**Records from a dataset**

======

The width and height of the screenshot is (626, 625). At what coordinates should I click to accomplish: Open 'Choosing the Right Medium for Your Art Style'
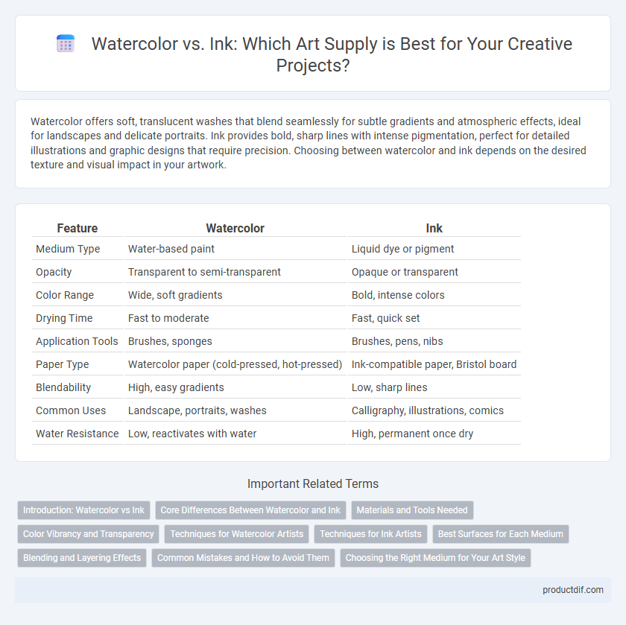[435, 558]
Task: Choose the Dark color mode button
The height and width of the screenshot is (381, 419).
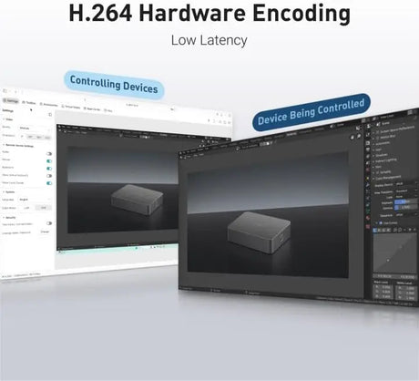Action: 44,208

======

**TASK DIRECTIONS**
Please set down only the lines from the one containing "Task: Choose the Dark color mode button" through the end of the entries, exactly as they stand, both ends included and with no pictures.

**THE COMPLETED TASK**
Task: Choose the Dark color mode button
The height and width of the screenshot is (381, 419).
Action: 44,208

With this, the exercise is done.